Cumhurbaşkanı Tayyip Erdoğan’ın 1 Ekim’de yeni yasama yılını açış konuşması, birkaç saat önce, Meclis binasının birkaç yüz metre ilerisindeki İçişleri Bakanlığına yönelik terör saldırısının gölgesinde kaldı. Erdoğan konuşma metninde yer alan “Bölücü terör meselesini, sınırlarımız içinde büyük ölçüde çözdük” cümlesine, metinde yer almayan “Bu sabahki eylem terörün son çırpınışlar” cümlesini eklemek zorunda kaldı.
Erdoğan konuşmasının başında 100 yıl önceki Bağımsızlık Savaşından, Mustafa Kemal Atatürk’ün Cumhuriyeti ilan ederken yaptığı konuşmasından uzunca bir alıntıyla bahsetti. O açıdan olması gerekenin asgarisini yerine getirdi. Ama Cumhuriyetin 100’üncü yılını geride bırakmak üzereyken Türkiye Cumhurbaşkanının yaptığı konuşmanın daha kavramsal, daha uzun erimli geleceğe yönelik olması beklenirdi. Onun yerine daha yakın geleceğe, güncele politikaya ilişkin mesajları yeğledi.
Erdoğan’ın konuşma metni üç ana mesaj temelinde kurgulanmıştı: yeni Anayasa, terörle mücadele ve Avrupa Birliğiyle ilişkiler.
Aslında Erdoğan’ın 28 Mayıs’ta üçüncü defa Cumhurbaşkanı seçilmesi ardından, Cumhuriyetin 100’üncü yaşını kutlamanın eşiğindeyken yaptığı TBMM’nin yeni yasama dönemi açış konuşmasının metnini bir başka açıdan analiz edersek karşımıza çıkan tablo, yaşanan gerçeklikle Erdoğan’ın öncelikleri arasındaki farkı gösteriyor.

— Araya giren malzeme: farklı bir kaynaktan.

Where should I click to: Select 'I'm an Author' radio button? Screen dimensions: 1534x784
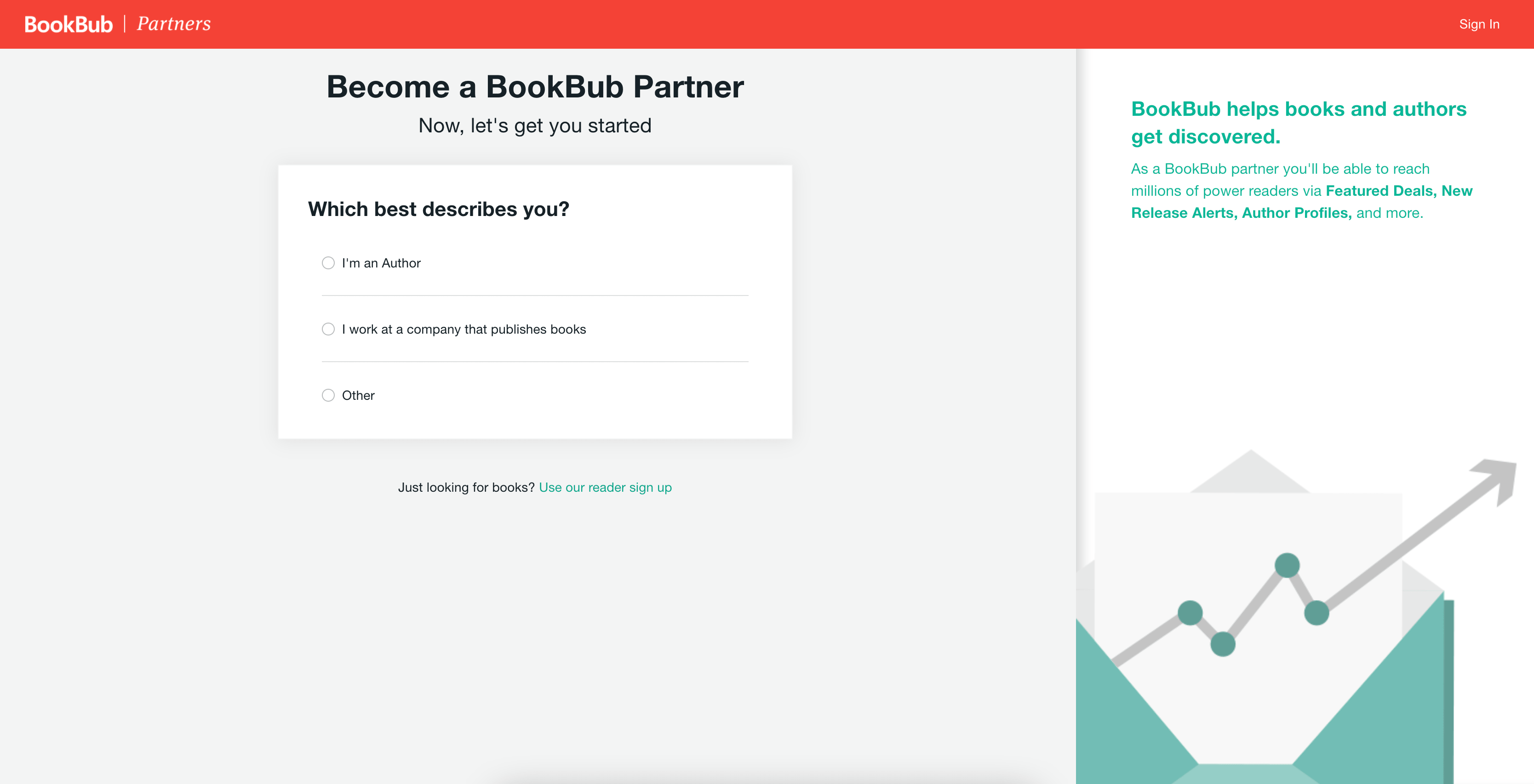[x=328, y=262]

19 sayfalık metinde, ayrıca değinmeler dışında aralıksız olarak konulara verilen ağırlığa bakınca yeniden Anayasa yazımının neden gerekli olduğuna ve “bütün partilere” katkı çağrısı yapılmasına 5, Avrupa Birliğiyle ilişkiler ve eleştirisine 3, terörle mücadeleye 2 ve (deprem hasarların giderilmesi dışında) ekonomik krizden çıkış çalışmalarınaysa -aralıksız olarak- 1 sayfa ayrıldığını görüyoruz.
Oysa ekonomik krizden çıkış, bugün Türkiye’nin en önemli sorunu. Erdoğan’ın da değinmek zorunda kaldığı hayat pahalılığı da halkın. Cumhurbaşkanının adlandırdığı gibi Cumhuriyet’in ikinci yüzyılının “Türkiye Yüzyılı” olması için de öncelikle ekonominin güçlenmesi, refah ve gelir dağılımı adaletinin sağlanması gerekiyor.

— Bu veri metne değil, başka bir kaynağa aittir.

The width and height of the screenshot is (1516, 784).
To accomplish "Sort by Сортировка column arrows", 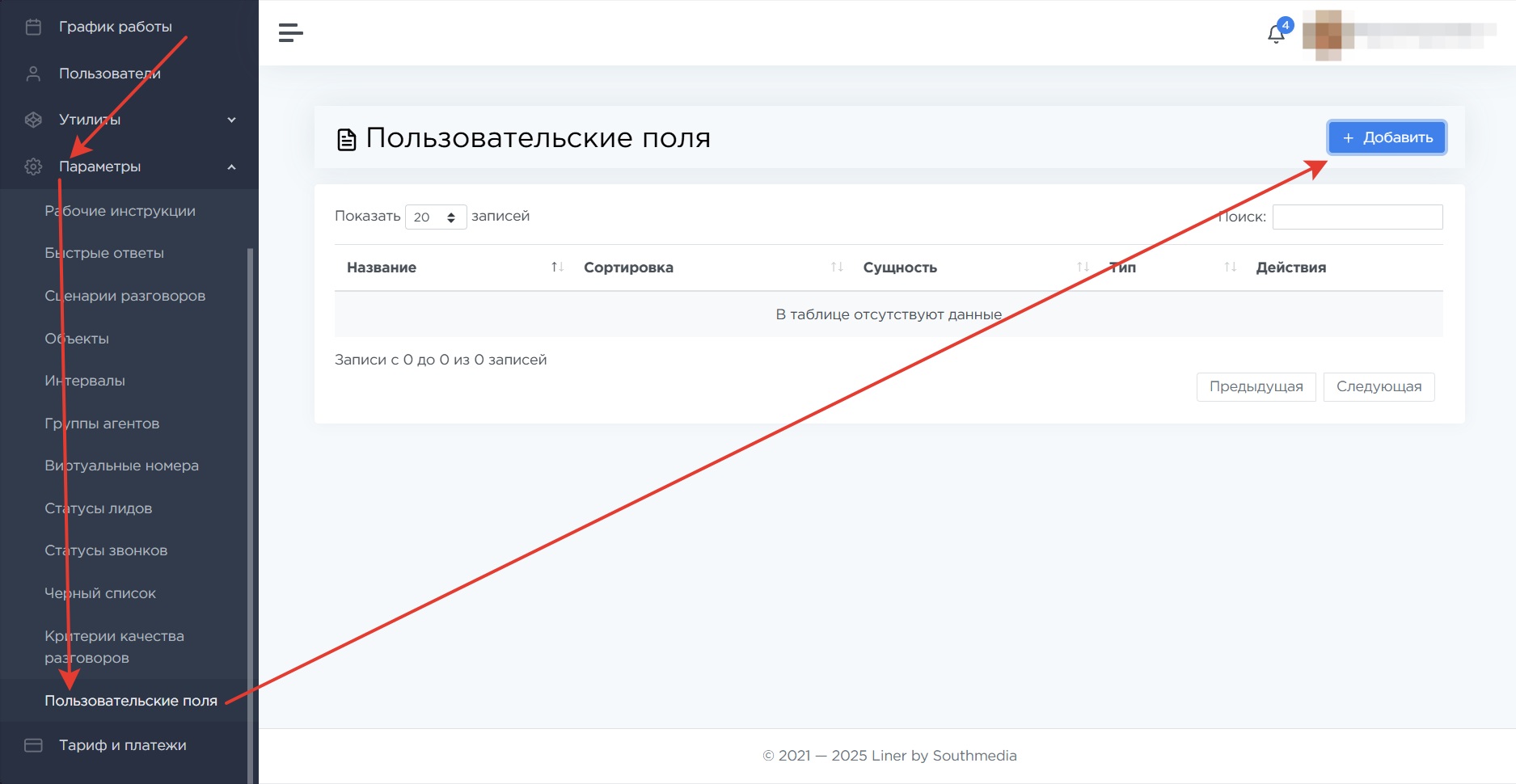I will [x=837, y=268].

Halkın ve ülkenin öncelikleri arasında yeni bir Anayasa yok ama örneğin başında Cumhurbaşkanının olduğu yürütme erkinin hiç değilse mevcut Anayasa’ya ve yasalara uyması var.
Örneğin Anayasa’da AK Parti döneminde yer verilen 90’ıncı maddesi var; uyuşmazlık durumlarında Avrupa İnsan Hakları Mahkemesi Kararlarının (AİHM) belirleyici olduğunu yazıyor. Bunun en azından Osman Kavala’nın durumunda geçerli olmadığını biliyoruz. Anayasa Mahkemesi kararlarının da uygulanmamasına da Selahattin Demirtaş örneği var önümüzde.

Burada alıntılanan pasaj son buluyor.